Raphael Braz Levigard, Henrique Serrão, Camille Castro, Priscila Matos, Fernanda Mattos, Eduardo Madeira, Camila Lüdke Rosseti, Denise Pires de Carvalho, Joana Rodrigues Dantas, Lenita Zajdenverg & Miguel Madeira 

Cardiovasc Intervent Radiol. 2021 Feb 1. doi: 10.1007/s00270-021-02776-7. Epub ahead of print. PMID: 33527186.  

Obesity is one of the leading causes of morbidity and mortality worldwide and is often coexistent with Metabolic Syndrome (MS). Treatment options include bariatric surgery with complication rates up to 25%, and most recently bariatric arterial embolization (BAE), a minimally invasive alternative capable of reducing serum levels of ghrelin, the “hunger hormone” through ischemia of the gastric fundus.  

This study’s purpose was to study the safety and efficacy of BAE in a female cohort with class I (BMI of 30.0 to 34.9) and II (BMI of 35.0 to 39.9) obesity and MS. 10 female participants between 21 and 48-years-old, median BMI of 36.37 ± 2.58 kg/m2 and MS were enrolled in this prospective single-center trial.  

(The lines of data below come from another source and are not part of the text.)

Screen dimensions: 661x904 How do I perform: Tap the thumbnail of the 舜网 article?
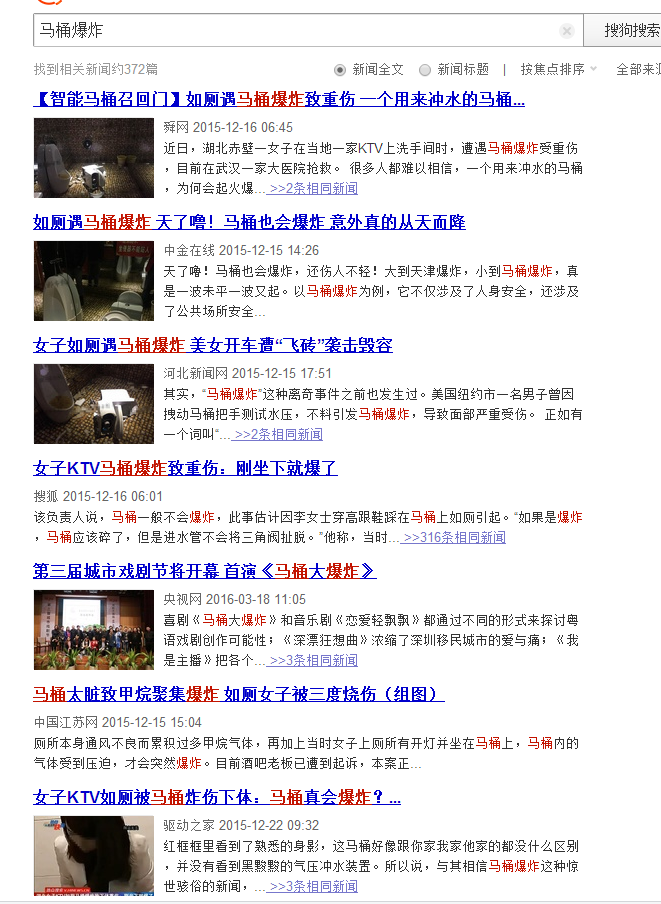pos(93,158)
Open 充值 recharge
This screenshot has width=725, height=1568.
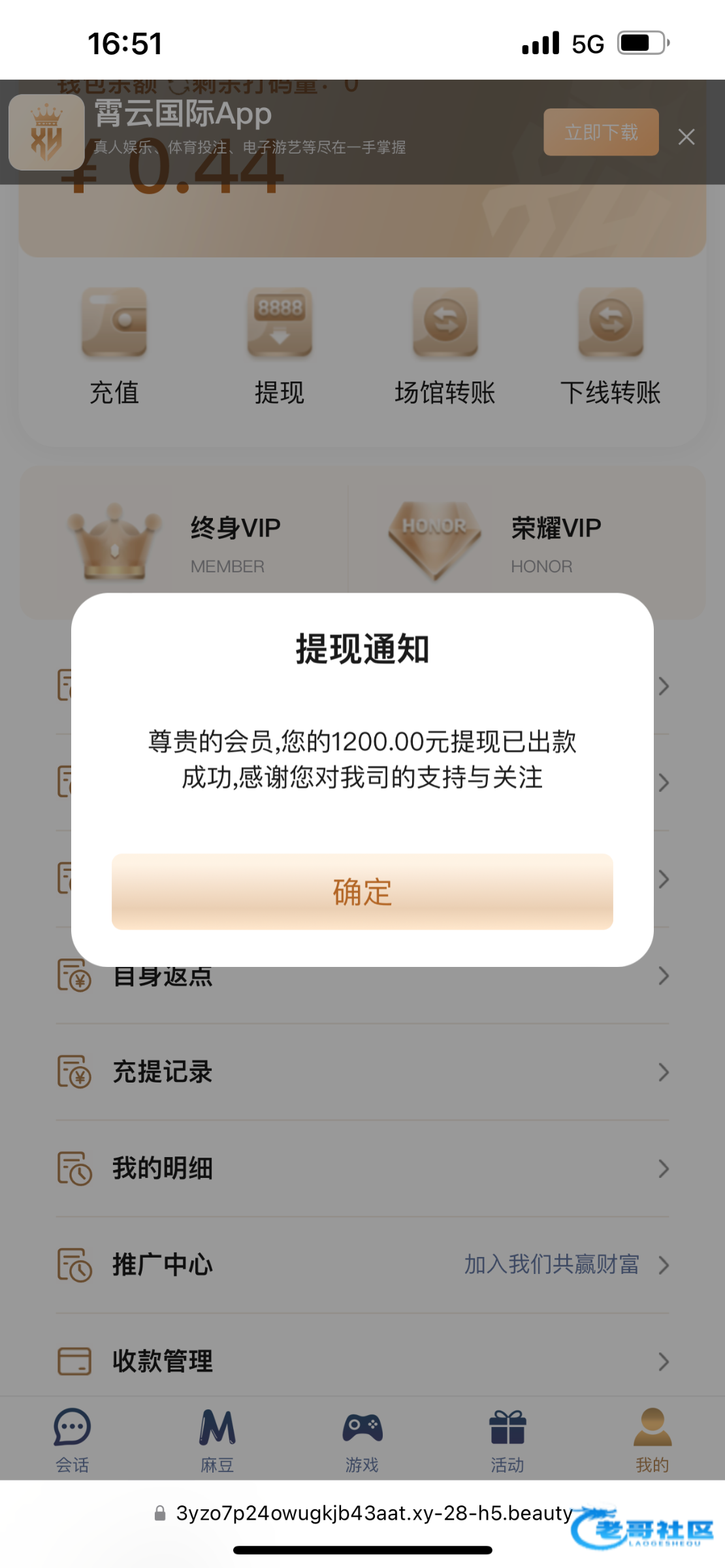click(114, 346)
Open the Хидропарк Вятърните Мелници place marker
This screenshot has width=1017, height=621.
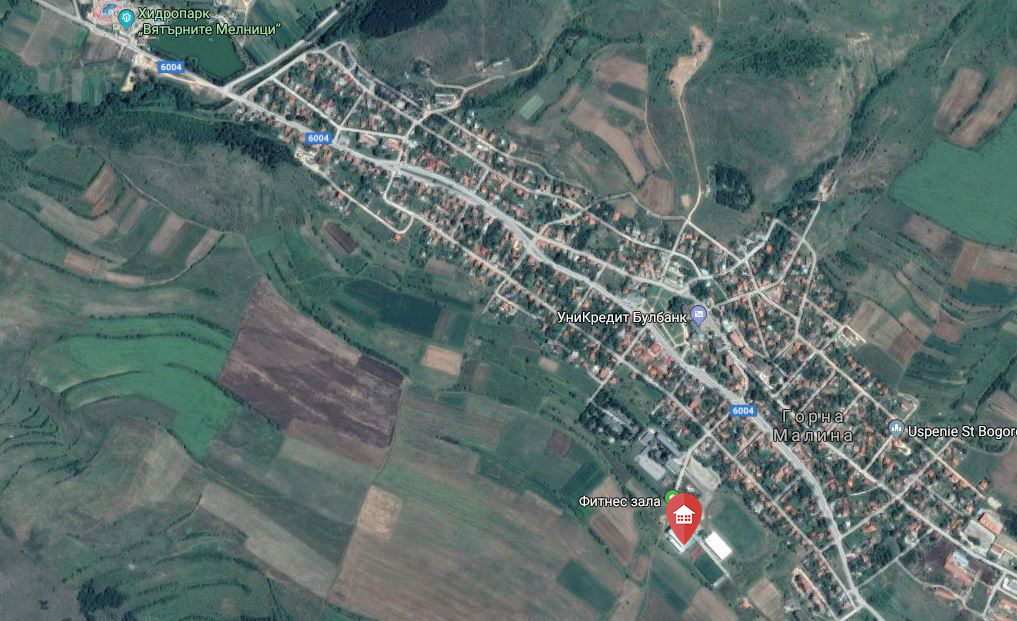pos(126,17)
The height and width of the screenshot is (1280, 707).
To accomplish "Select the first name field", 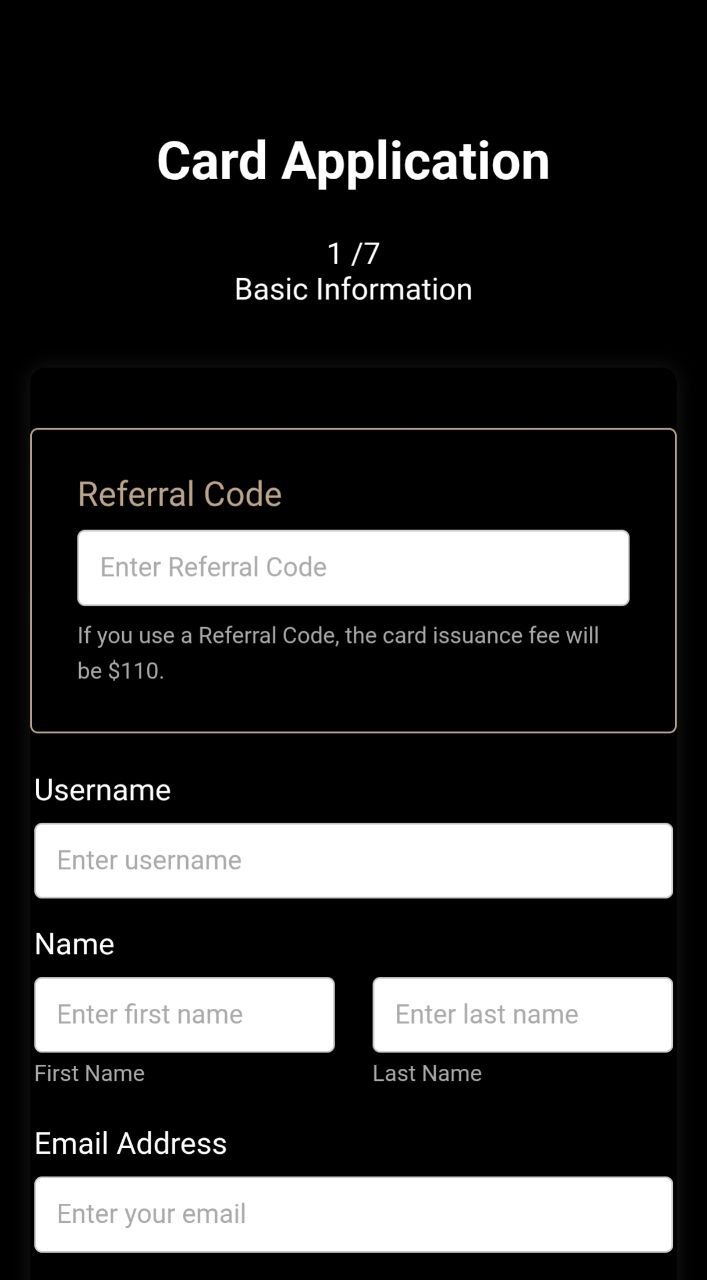I will tap(184, 1014).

The procedure entailed angiographic studies of left gastric artery (LGA), gastroduodenal and splenic arteries followed by targeted embolization of the LGA, the dominant artery feeding the fundus, and in certain cases, additional feeding vessels (accessory left gastric artery, gastroepiploic artery, and short gastric artery ) with Embospheres 300-500 μm.   

All participants were discharged on a liquid diet followed by a bland and hypocaloric low fat and low carbohydrate diet. Gastric protection was initiated with pantoprazole followed by omeprazole. Patients were screened by gastrointestinal endoscopy, performed before and one week and one month after BAE. 6 months after BAE, efficacy was assessed by changes in total body weight (TBW), ghrelin and Homeostatic Model Assessment-Insulin Resistance (HOMA-IR) levels and by changes in quality of life (QOL) and in binge eating scale (BES) scores.  

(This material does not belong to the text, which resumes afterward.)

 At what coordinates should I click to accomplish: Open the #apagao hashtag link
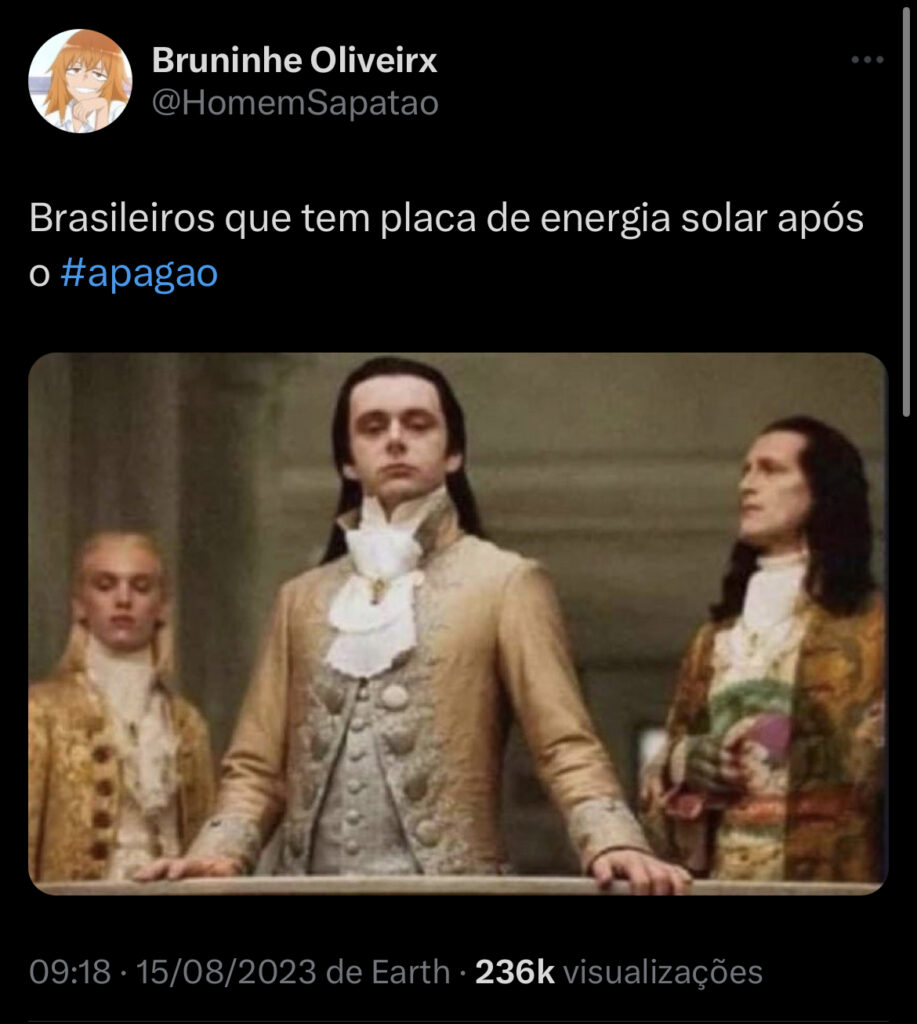click(139, 274)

Six months after embolization, TBW decreased by 6.8% (6.22 kg ± 3.6;p = .01), serum ghrelin dropped from 25.39 pg/ml ± 10.63 to 17.1 ± 8.07 (p = 0.01), and HOMA-IR decreased from 7.29 ± 5.66 to 3.73 ± 1.99 (p = 0.01). The QOL scores improved from 59.64 ± 5.59 to 69.02 ± 11.97 (p < 0.05) and in the BES from 21.50 ± 8.89 to 9.60 ± 4.40 (p = 0.01). In total, there were two Grade 1 (deep gastric ulcers) complications and one Grade 2 (puncture site thrombosis) complication according to the Clavien-Dindo scale. 9 out of 10 patients did not follow the proposed low-calorie diet after the first month following the procedure, with a consumption of 300 kilocalories more than the prescribed amount.  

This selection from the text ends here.